Tutorial Lecturers

Professor Konstatinos Slavakis (Tokyo Institute of Technology)

Lecture Title: “Learning from Data in Manifolds: Methods, Applications, and Recent Developments.”

Abstract: Identifying geometric patterns in data has been a perennial task in signal processing and machine learning. Learning from geometric data patterns is even more crucial nowadays, in our data-analytics and artificial-intelligence era. To meet the needs of the data analytics/processing community, the present tutorial plans to offer an overview of the wide landscape of methods for learning from data in manifolds. Two manifold-modeling cases with wide applicability for the learning tasks of clustering, classification and regression will be considered: (i) Riemannian manifolds with well-known structure, such as the sets of all tensors of fixed rank and all positive semidefinite matrices, and (ii) manifolds with structure which is unknown to the user but needs to be identified to serve as a modeling assumption for highly non-linear data structures. Without diving into involved mathematical concepts, this tutorial aspires to present in simple terms state-of-the-art methods and recent developments, including recent efforts via the popular nowadays neural networks. Although the relevant applications are numerous and diverse, ranging from computer-vision tasks to system identification in robotics, the present tutorial builds on the important applications of dynamic magnetic resonance imaging and time-series analysis in brain networks to clarify arguments and solidify concepts.

Dr. Renato L. G. Cavalcante (Fraunhofer Heinrich Hertz Institute / TU-Berlin, Germany)

Lecture Title: “Monotonic and weakly scalable mappings in wireless systems”

Abstract: The objective of this tutorial is to introduce attendees to recent results involving monotonic and (weakly) scalable mappings in applications in the wireless domain. These mappings, known as interference mappings in the wireless community and popularized by Yates in the 90’s, are increasingly being used to solve utility optimization problems in current and future wireless systems.

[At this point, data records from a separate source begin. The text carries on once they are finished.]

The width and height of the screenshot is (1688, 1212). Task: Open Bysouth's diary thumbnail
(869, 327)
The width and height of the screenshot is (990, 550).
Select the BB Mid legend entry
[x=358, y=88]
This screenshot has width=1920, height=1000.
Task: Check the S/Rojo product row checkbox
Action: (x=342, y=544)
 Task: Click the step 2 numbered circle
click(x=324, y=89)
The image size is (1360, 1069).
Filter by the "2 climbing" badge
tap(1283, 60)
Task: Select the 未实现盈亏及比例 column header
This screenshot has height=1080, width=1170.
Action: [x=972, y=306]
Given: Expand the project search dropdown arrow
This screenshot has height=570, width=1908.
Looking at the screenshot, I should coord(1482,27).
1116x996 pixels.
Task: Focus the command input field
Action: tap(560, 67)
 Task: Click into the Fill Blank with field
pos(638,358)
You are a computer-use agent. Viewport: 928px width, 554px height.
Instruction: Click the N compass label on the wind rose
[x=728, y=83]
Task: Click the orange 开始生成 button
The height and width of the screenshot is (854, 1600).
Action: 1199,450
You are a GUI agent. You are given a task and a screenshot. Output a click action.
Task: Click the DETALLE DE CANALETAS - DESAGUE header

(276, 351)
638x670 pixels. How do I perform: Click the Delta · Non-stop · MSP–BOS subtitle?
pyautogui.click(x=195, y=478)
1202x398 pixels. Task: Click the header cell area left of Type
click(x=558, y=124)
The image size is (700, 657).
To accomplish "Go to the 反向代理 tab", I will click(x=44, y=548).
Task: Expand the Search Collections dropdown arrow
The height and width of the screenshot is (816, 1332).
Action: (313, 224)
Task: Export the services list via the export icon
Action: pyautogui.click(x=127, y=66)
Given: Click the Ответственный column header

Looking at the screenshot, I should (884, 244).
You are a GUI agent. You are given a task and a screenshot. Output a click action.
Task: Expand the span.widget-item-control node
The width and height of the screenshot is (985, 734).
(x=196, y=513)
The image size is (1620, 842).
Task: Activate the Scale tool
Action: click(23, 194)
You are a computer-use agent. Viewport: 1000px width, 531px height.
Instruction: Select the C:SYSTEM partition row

For example, they have been used to estimate load in 4G networks and, more recently, to solve power control problems in massive MIMO and cell-less systems, key technologies to 5G and beyond-5G networks. From a mathematical perspective, common to these problems is that their solutions can be characterized as fixed points of possibly normalized interference mappings, which opens up the opportunity to address wireless network problems with a unified framework.

In this tutorial we start with a brief introduction to the now classic axiomatic framework of Yates, and then we proceed to show that this framework and many recent generalizations can be directly related to problems that have been independently studied in mathematics. This fact enables us to bring powerful mathematical machinery to the wireless domain. In particular, we will show that the concept of nonlinear spectral radius of interference mappings can be used to identify whether a given network configuration is able to support the required traffic, to provide bounds for the convergence speed of existing iterative algorithms for load estimation, and to indicate whether a wireless network is likely to be operating in an interference limited regime or a noise limited regime. We will also show that some weighted max-min utility optimization problems can be solved with simple fixed point algorithms if we use achievable rates as the utility, and not the signal-to-interference noise ratio as commonly done, even though the resulting optimization problems use seemingly difficult-to-handle nonlinear mappings in their formulation. Although the focus of this tutorial is on wireless systems, we note that the theory to be presented can address problems in different fields, including, for example, in the analysis of some deep neural networks.